Tuck, Bob (Robert Lazelle), 1944-2019
Biographical note
Robert Lazelle "Bob" Tuck was born in Seattle, Washington, in 1944, and grew up on a farm in Yakima, Washington. He attended Yakima Valley Communitey College and the University of Montana, then earned a bachelor’s degree from Eastern Washington University in 1968. That same year, he and Lynn Smith were married; they later had three children. Tuck worked in the field of salmon management and restoration. From 1977 to 1992, he was a fish biologist for the Columbia River Inter-Tribal Fish Commission, and worked to defend Native treaty rights. In 1991, he co-founded the Yakima Basin Environmental Education Program (YBEEP). In 1995, he earned a master’s degree in resource management from Central Washington University. From 1998 to 2000, he served on the Washington Fish and Wildlife Commission. Tuck died in 2019.
Sources: Vital records on Ancestry.com; information provided by Tuck in his interview; Tuck’s master’s thesis, Summer 1995 (accessed April 2026) https://digitalcommons.cwu.edu/etd/1785/; "Obituary of Robert Lazelle Tuck) (accessed April 2026), https://cascadiacremation.com/tribute/details/2211/Robert-Tuck/obituary.html.

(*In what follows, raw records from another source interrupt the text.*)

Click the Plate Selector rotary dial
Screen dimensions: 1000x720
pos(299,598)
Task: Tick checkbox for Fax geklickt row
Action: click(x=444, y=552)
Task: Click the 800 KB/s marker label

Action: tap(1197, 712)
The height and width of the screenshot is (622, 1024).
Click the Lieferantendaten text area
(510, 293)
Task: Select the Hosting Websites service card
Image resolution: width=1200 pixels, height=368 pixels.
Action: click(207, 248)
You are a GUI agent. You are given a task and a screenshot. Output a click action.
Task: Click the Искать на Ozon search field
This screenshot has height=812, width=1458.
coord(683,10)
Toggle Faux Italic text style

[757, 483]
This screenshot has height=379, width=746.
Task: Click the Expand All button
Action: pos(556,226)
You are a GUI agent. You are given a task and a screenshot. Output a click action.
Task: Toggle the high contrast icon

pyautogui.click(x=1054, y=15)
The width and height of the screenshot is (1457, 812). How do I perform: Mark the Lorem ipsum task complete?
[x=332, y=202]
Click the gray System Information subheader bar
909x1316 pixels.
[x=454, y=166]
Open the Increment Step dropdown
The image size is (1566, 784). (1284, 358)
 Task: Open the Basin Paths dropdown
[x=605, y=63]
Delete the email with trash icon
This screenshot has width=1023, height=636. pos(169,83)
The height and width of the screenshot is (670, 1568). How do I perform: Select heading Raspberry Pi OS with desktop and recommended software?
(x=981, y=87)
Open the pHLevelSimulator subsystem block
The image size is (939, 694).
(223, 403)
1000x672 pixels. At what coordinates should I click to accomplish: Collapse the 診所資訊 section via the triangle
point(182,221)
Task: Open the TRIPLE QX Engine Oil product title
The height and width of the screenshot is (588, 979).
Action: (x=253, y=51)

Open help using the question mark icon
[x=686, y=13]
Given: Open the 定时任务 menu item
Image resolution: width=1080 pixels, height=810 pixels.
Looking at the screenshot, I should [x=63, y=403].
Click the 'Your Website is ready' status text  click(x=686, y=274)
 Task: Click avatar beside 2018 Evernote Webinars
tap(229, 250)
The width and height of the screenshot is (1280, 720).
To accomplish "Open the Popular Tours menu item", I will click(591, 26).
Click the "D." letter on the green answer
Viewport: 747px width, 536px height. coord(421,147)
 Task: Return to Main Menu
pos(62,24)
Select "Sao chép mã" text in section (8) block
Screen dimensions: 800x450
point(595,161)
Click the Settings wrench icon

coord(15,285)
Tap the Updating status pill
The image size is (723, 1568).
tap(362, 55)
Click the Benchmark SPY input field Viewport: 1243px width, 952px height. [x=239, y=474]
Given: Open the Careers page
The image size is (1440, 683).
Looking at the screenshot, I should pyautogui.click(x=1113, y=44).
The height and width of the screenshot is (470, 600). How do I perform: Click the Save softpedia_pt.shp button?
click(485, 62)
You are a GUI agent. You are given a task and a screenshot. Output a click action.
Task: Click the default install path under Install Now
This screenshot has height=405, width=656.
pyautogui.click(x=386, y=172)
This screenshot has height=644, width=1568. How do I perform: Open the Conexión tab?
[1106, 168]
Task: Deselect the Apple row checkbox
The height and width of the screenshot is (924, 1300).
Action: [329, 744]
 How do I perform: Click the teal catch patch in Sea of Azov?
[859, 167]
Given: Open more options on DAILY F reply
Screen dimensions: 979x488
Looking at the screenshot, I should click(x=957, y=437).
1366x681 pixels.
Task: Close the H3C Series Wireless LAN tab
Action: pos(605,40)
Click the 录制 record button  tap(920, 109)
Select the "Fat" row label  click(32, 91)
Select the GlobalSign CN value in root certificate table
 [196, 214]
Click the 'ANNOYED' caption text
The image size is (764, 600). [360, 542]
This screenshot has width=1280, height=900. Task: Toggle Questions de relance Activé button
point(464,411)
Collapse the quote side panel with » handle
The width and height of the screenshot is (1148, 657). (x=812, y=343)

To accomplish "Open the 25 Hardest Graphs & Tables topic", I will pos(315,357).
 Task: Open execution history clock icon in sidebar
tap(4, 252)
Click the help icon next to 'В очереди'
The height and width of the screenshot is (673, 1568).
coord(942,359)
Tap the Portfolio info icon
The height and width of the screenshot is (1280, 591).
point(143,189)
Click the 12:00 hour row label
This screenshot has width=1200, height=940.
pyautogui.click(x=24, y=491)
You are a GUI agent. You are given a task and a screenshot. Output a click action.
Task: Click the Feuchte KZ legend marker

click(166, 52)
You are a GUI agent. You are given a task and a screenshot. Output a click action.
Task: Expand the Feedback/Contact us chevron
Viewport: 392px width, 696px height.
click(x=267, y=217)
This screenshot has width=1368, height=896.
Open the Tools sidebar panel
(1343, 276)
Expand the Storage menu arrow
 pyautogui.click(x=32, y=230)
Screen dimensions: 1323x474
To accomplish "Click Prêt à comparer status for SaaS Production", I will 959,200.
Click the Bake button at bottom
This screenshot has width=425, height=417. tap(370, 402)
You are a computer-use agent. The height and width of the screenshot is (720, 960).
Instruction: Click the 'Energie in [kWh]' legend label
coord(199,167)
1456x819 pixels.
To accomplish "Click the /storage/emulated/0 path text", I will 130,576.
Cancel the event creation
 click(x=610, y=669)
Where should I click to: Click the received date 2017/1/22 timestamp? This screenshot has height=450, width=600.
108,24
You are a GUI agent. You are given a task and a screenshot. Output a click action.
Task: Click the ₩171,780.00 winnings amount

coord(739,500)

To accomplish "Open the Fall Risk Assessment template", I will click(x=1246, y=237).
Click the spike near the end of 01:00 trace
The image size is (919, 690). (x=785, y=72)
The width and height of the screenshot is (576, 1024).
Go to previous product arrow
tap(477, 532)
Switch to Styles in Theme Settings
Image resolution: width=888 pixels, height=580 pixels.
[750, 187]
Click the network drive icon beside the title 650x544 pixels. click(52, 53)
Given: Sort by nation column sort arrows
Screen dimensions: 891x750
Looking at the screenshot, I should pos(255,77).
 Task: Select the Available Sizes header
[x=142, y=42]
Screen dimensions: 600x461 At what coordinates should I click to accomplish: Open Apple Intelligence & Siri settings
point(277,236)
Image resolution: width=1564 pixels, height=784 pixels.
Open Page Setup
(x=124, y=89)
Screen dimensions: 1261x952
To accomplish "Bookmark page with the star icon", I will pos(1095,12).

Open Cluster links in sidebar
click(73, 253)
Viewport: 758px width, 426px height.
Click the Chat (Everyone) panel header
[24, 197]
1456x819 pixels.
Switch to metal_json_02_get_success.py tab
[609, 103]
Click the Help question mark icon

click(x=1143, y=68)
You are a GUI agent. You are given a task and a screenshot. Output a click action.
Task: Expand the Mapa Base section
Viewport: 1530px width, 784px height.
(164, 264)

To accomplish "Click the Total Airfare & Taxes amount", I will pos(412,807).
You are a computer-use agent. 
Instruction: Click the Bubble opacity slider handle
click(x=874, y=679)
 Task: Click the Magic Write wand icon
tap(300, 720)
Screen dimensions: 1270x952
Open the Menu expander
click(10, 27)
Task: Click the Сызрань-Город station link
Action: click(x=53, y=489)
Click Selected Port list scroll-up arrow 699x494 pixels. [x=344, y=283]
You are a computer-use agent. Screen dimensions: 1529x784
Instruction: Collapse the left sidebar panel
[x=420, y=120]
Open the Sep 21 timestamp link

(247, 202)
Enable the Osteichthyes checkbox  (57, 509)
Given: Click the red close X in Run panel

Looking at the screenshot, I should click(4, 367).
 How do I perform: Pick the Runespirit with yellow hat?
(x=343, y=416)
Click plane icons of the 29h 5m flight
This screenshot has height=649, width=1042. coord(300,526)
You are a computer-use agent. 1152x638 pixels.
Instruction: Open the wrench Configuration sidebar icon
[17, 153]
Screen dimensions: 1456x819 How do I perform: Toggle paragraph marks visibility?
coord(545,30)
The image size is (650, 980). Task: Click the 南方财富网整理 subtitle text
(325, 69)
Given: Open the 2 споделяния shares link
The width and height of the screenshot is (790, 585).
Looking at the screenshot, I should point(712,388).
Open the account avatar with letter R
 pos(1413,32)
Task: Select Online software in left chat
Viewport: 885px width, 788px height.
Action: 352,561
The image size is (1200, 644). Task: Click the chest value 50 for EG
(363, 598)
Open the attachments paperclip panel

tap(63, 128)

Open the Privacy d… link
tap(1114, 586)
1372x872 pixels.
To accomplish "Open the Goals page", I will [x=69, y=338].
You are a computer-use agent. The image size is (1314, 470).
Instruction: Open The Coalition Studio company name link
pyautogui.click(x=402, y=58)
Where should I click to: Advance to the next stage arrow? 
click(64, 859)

Found in 1 Collection or Record:
Oral history interview with Bob Tuck
Oral history interview with Bob Tuck, conducted by Clark Hansen on May 29, 2000, as part of the Columbia River Dissenters Oral History Series. Tuck discusses the topic of his 1995 master’s thesis, “Impacts of Irrigation Development on Anadromous Fish in the Yakima River Basin, Washington,” which examines the reasons for the decline in salmon runs in the Yakima Basin between 1880 and 1905, as well as proposals for permanent drawdowns and dam removals in the Columbia River Basin.